Problem

You are given an integer array nums. Return true if any value appears more than once in the array, and return false if every element is distinct.

Here is a link to the problem on LeetCode.

Example 1

Input: nums = [1, 1, 2, 3]

Output: true

Explanation: The number 1 appears twice in the array.

Example 2

Input: nums = [1, 2, 3, 4]

Output: false

Explanation: All numbers are distinct in the array.

Approach

Approach One: Convert Input To Set, Compare Lengths

The goal is to determine if our input has any duplicate integer values. We could take advantage of the built in Set data structure in JavaScript which only allows for distinct values. We can initialize out Set with the input array and then compare the lengths of the original input and our set. If the lengths are different then we know there must be duplicate values and we can return a boolean based on that result. This solution would technically give us the same time and space complexity as approach two, but there is something to consider with this approach. What about if the input was a million items long, but a duplicate value was found at index two. That means we created a Set with a size of one million just to find the duplicate value at the second index. Approach two offers a better way to determine duplicates without creating a Set based on the entire input and will also end execution early if a duplicate is found.

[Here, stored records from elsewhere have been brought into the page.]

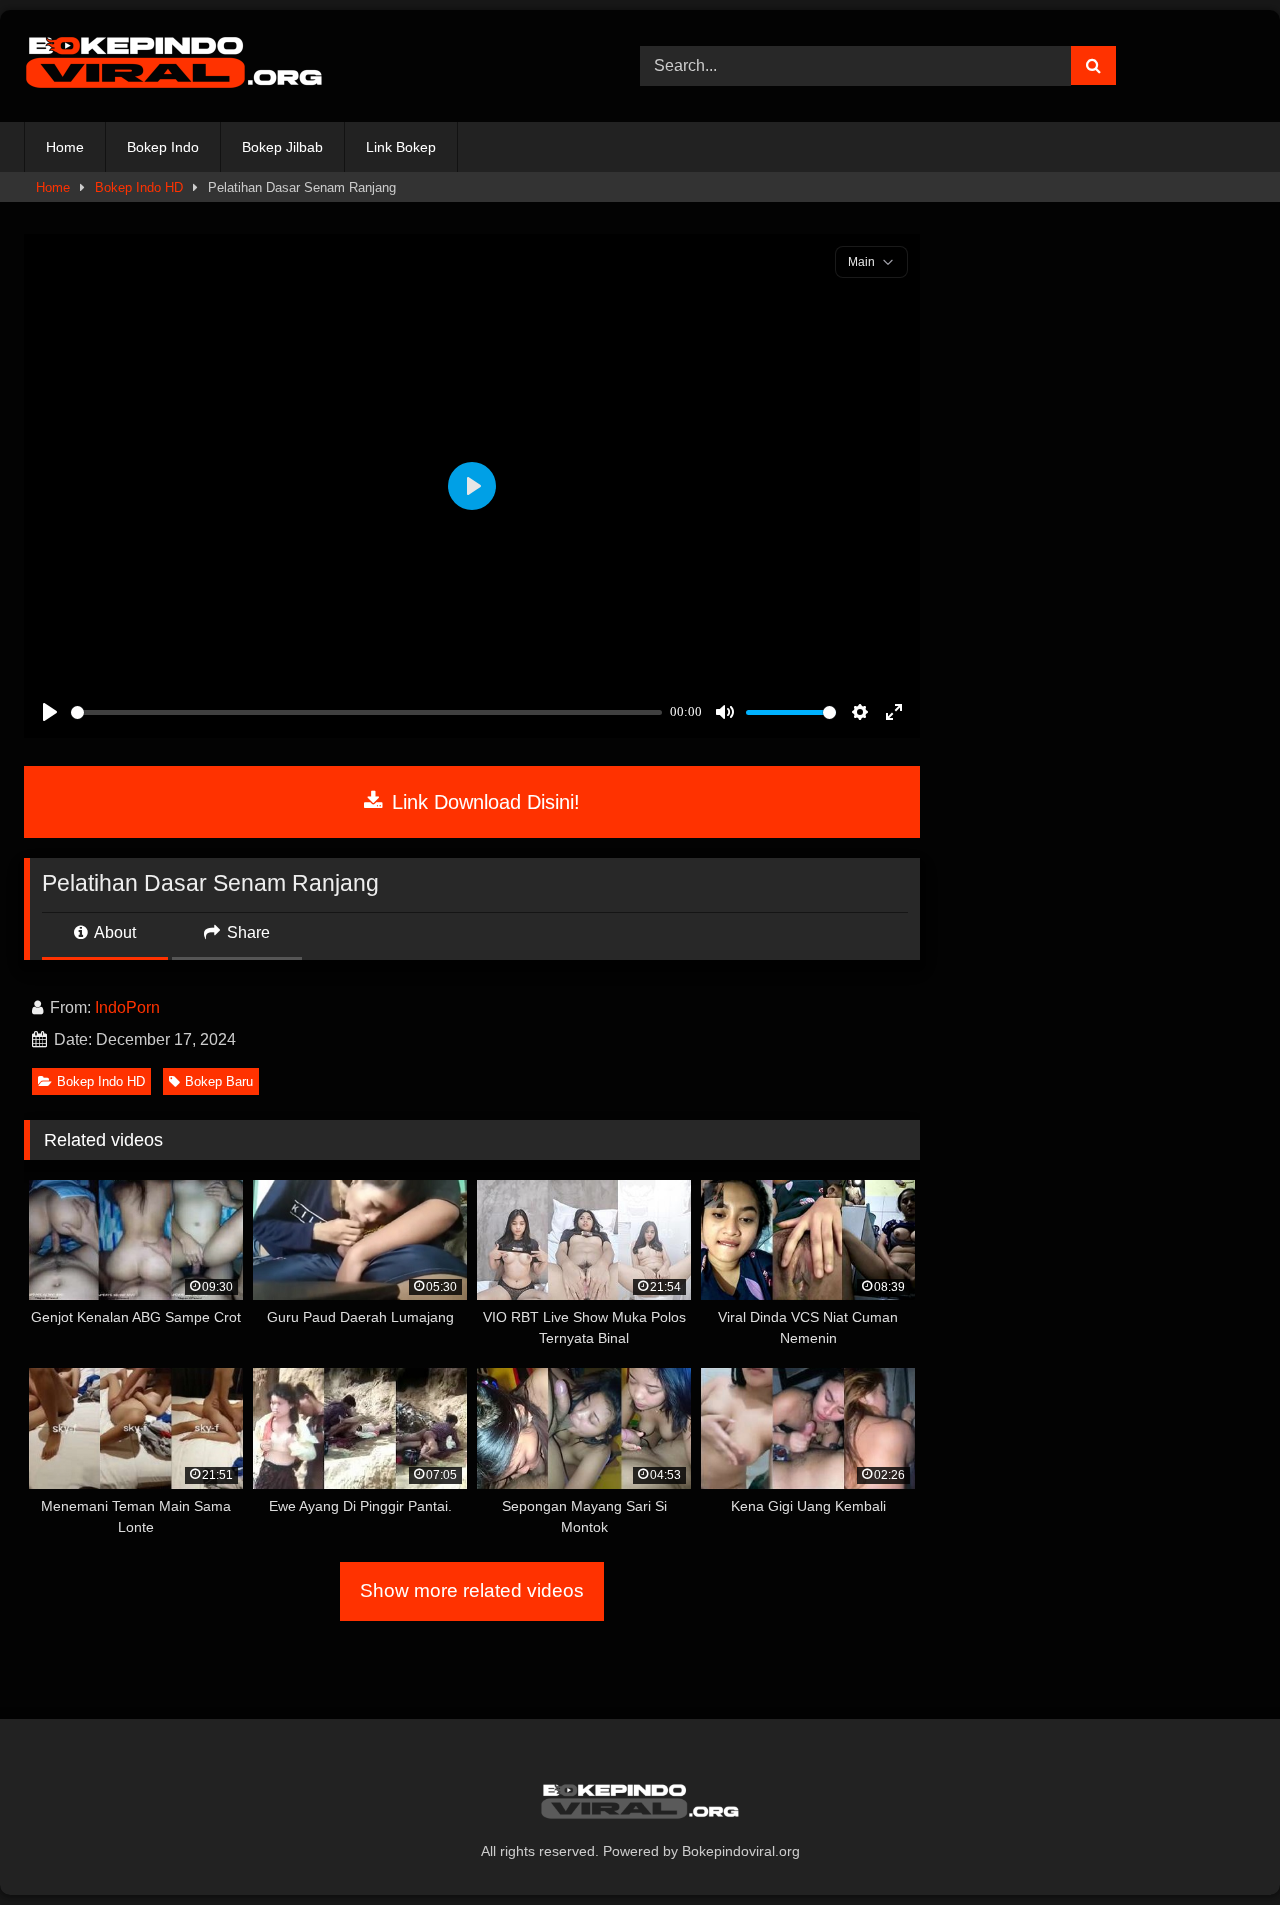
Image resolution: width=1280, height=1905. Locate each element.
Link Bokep (401, 147)
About (113, 932)
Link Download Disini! (483, 802)
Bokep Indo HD (139, 187)
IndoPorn (127, 1007)
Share (246, 932)
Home (65, 147)
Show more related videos (472, 1590)
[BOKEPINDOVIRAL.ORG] (174, 66)
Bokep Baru (219, 1081)
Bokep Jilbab (282, 147)
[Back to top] (1218, 1845)
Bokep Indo (163, 147)
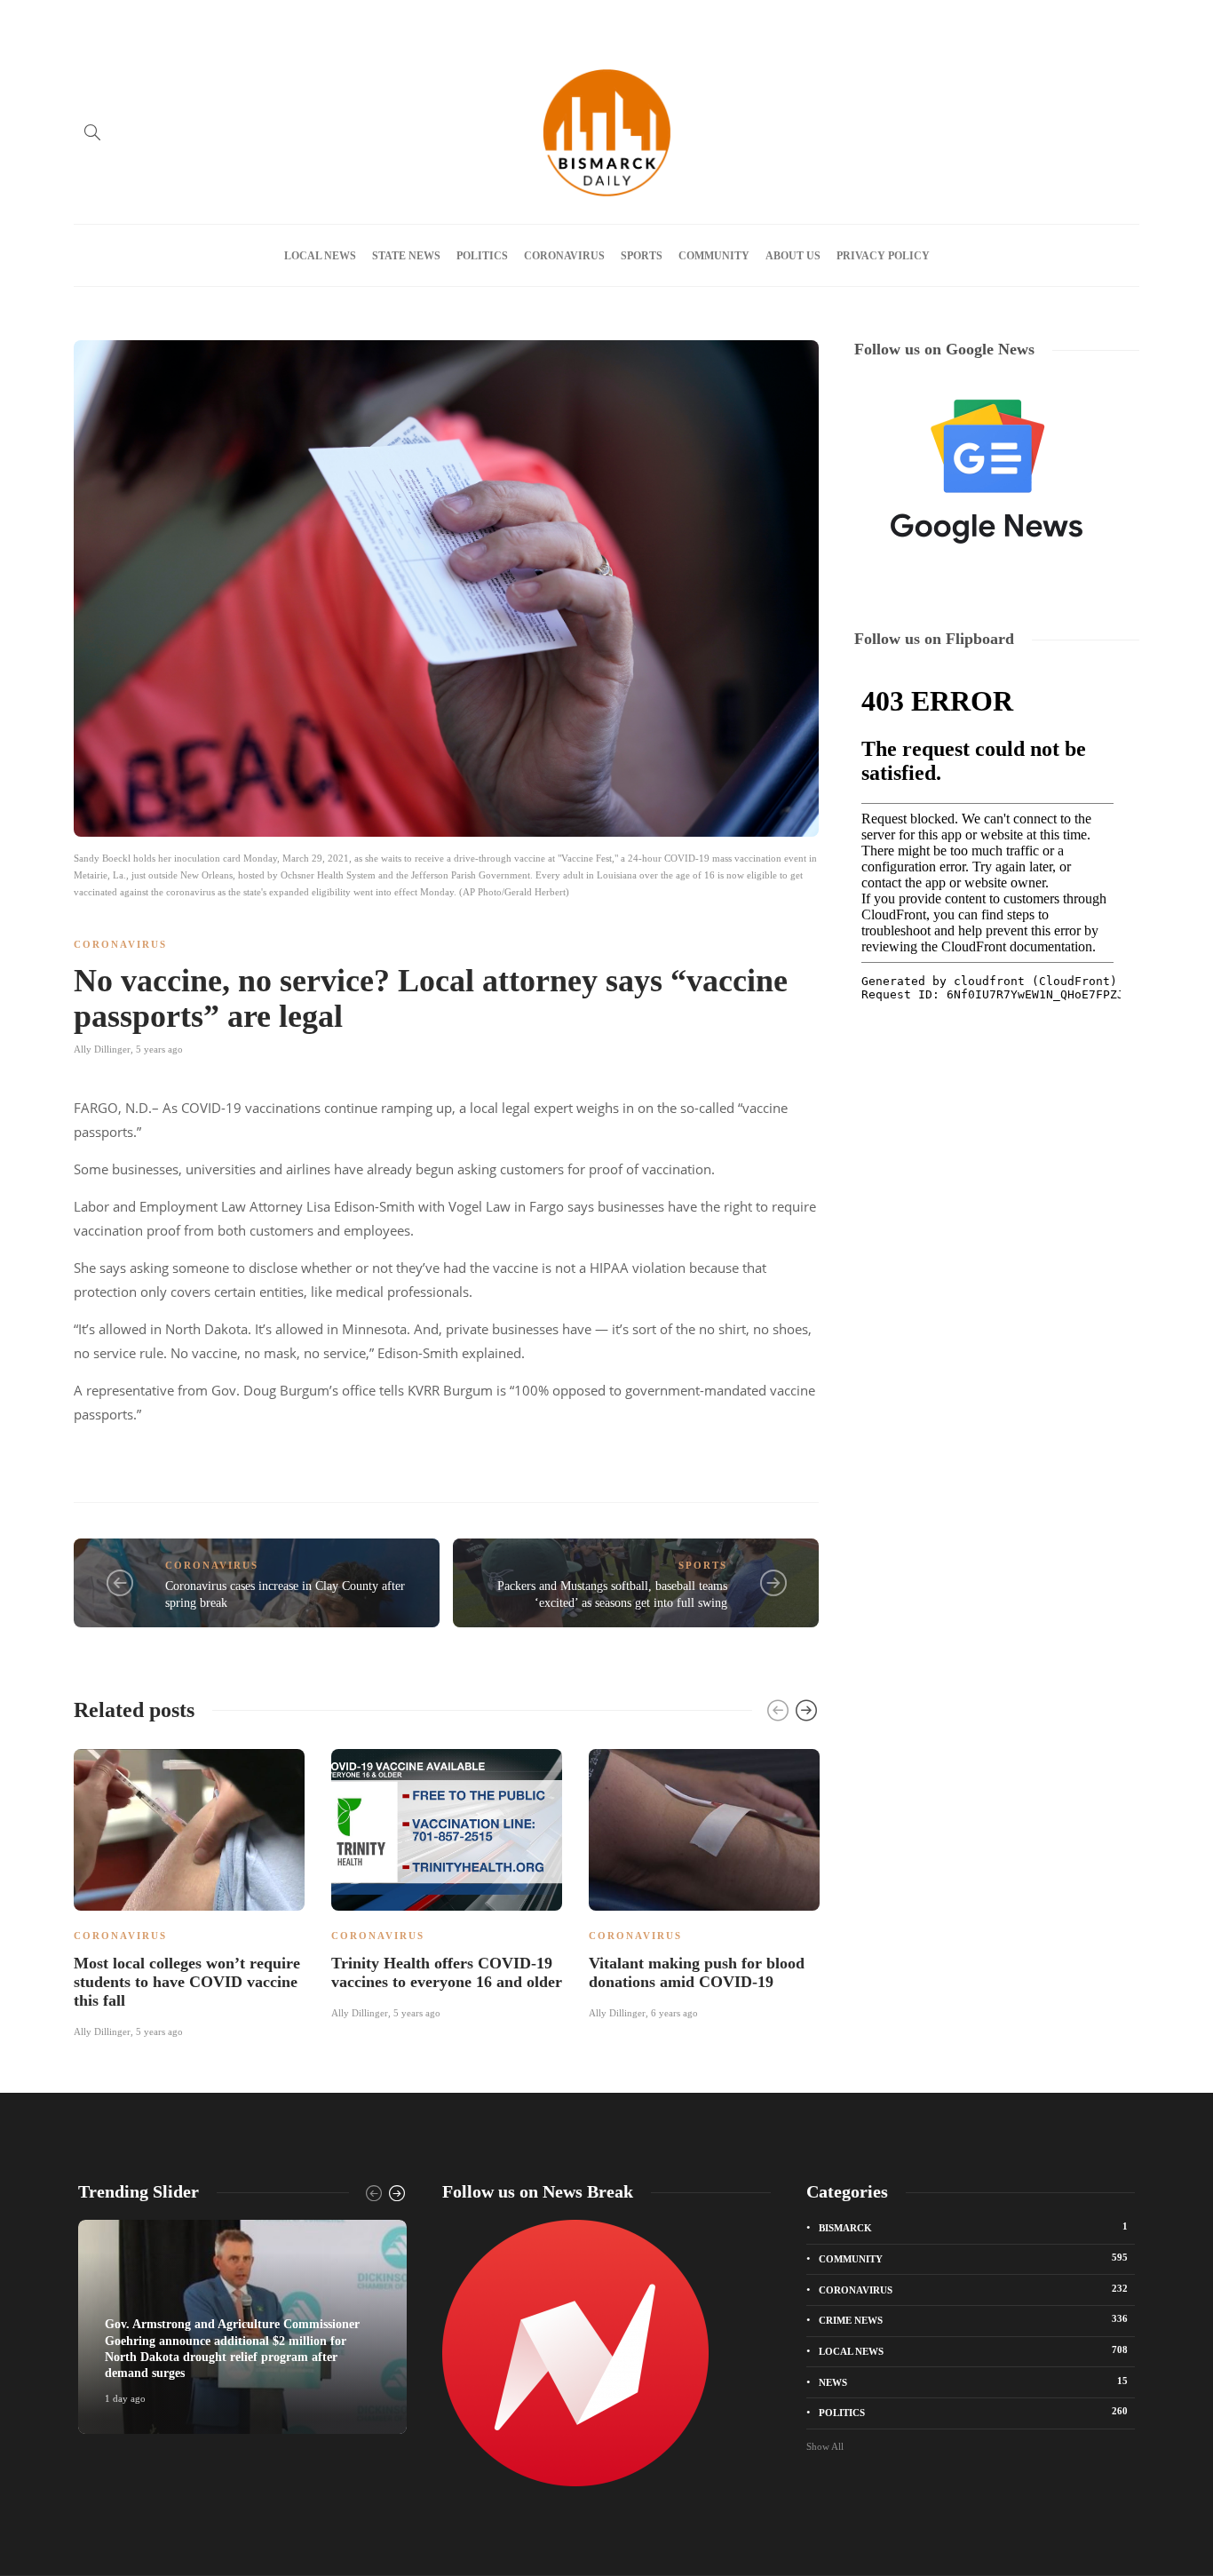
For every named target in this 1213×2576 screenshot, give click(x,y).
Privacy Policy (369, 20)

Approach Two (Selected Approach): Create Empty Set, Iterate Through Input

We can still take advantage of a loop, but instead of feeding our input array into it initially, we can initialize it as empty. Then just loop through our input array with a traditional for loop. If we haven’t seen the value before, we add it to our Set and continue looping. If we have seen the value, end the loop and return true. If the entire loop runs without returning true then we know we don’t have duplicates and can return false.

Solution

function containsDuplicate(nums) {
    const numsSet = new Set();

    for (let i = 0; i < nums.length; ++i) {
        if (numsSet.has(nums[i])) {
            return true;
        }

        numsSet.add(nums[i]);
    }

    return false;
}

Complexity & Closing Thoughts

Time Complexity

O(n), we looped through the nums array a single time resulting in linear time complexity.

Space Complexity

O(n), in the worst case scenario where the nums array contains all unique values, that means our loop would iterate through the entire array and add to out Set at each iteration, resulting in a linear data structure based on the input length.